Business Context
BrightDesk, a SaaS helpdesk platform, wants to launch a GenAI chatbot for customer service across web chat and email deflection. Before choosing a model or building a RAG pipeline, the team wants to identify the first three technical constraints that will determine whether the solution is feasible and safe in production.
Data
- Volume: ~2.5M historical support tickets, 180K help-center articles, and 12K internal policy documents
- Text length: customer messages range from 5-1,200 words; knowledge documents range from short FAQs to 20-page policy pages
- Language: English (88%), Spanish (9%), French (3%)
- Label distribution: historical tickets include issue type, escalation outcome, and CSAT, but no direct labels for answer quality or hallucination
- Noise: duplicated macros, outdated articles, HTML fragments, signatures, PII, and inconsistent formatting
Success Criteria
A strong answer should prioritize the three constraints that most affect architecture and rollout, explain how to measure them, and propose a practical investigation plan. “Good enough” means the chatbot can answer common support questions accurately, cite grounded sources, and escalate safely when confidence is low.

▶ [EXCERPTED RECORDS]
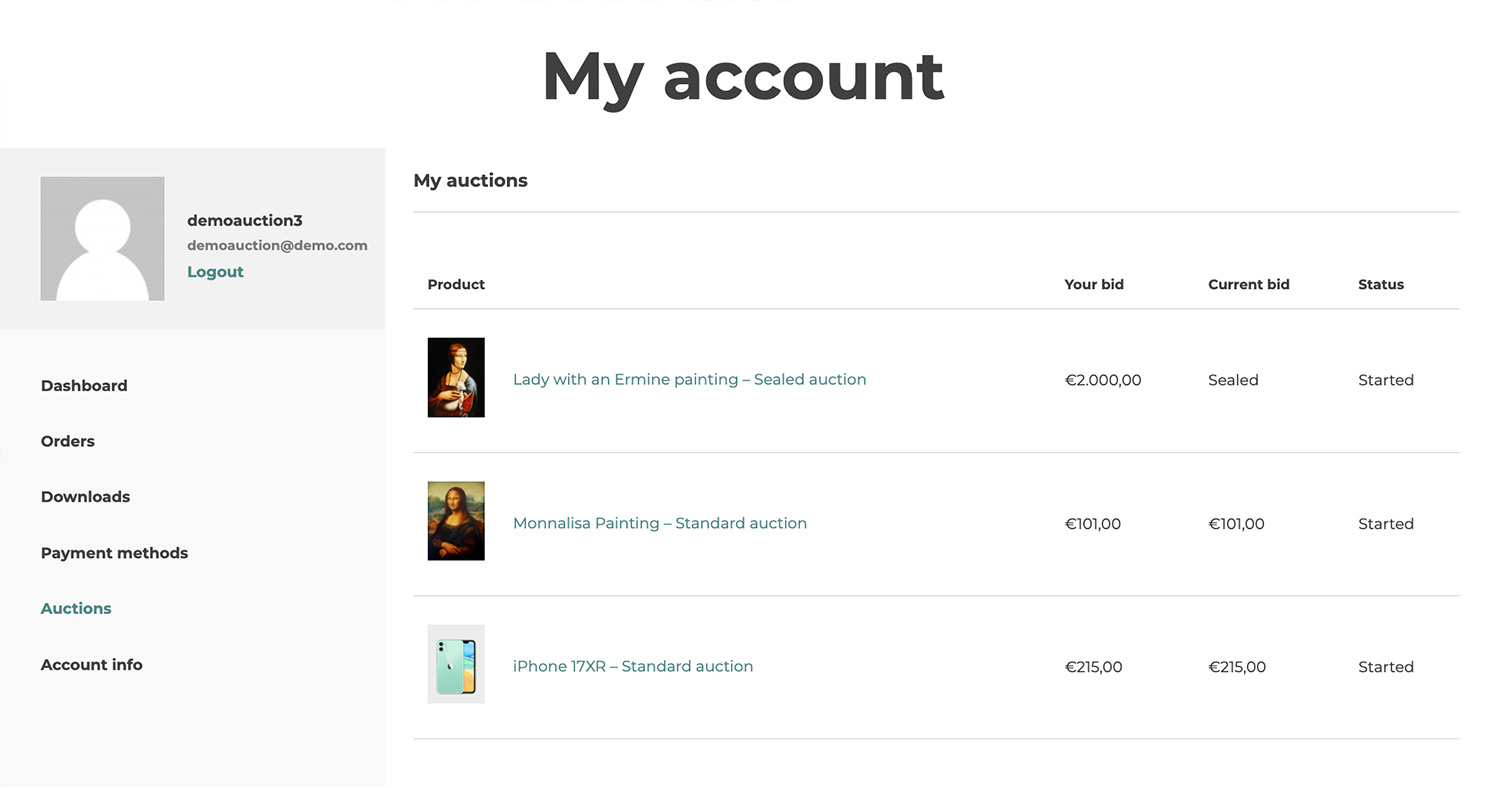
Task: Open Downloads in the account sidebar
Action: pos(85,497)
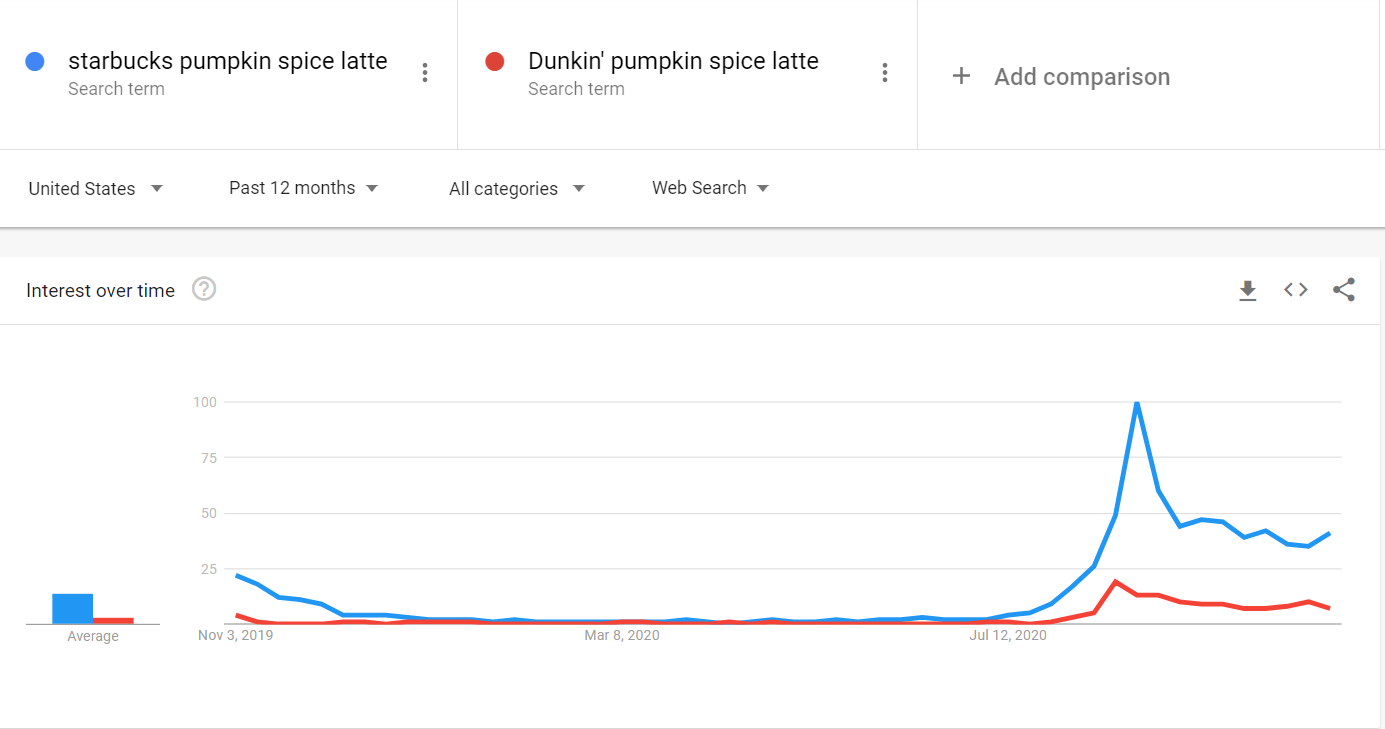Edit the starbucks pumpkin spice latte search term
The image size is (1385, 729).
point(227,61)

▶ [ASSIGNMENT]
Pick up the BrightDesk chatbot brief after its last sentence and keep writing it. The entries come from a different source than the text.

▶ [RESULT OF THIS EXERCISE]
Constraints
- P95 response latency must be < 2.5 seconds
- Customer data cannot leave the company’s VPC
- Answers must be grounded in approved support content
- The system must support multilingual queries
- Budget target is <$0.015 per resolved conversation turn
Requirements
- Identify the first three technical constraints you would investigate.
- Explain why each constraint matters for a GenAI customer-service chatbot.
- Describe the data analysis or experiments you would run first.
- Propose an initial NLP pipeline, including preprocessing and retrieval/generation components.
- Define how you would evaluate whether the constraints are acceptable for launch.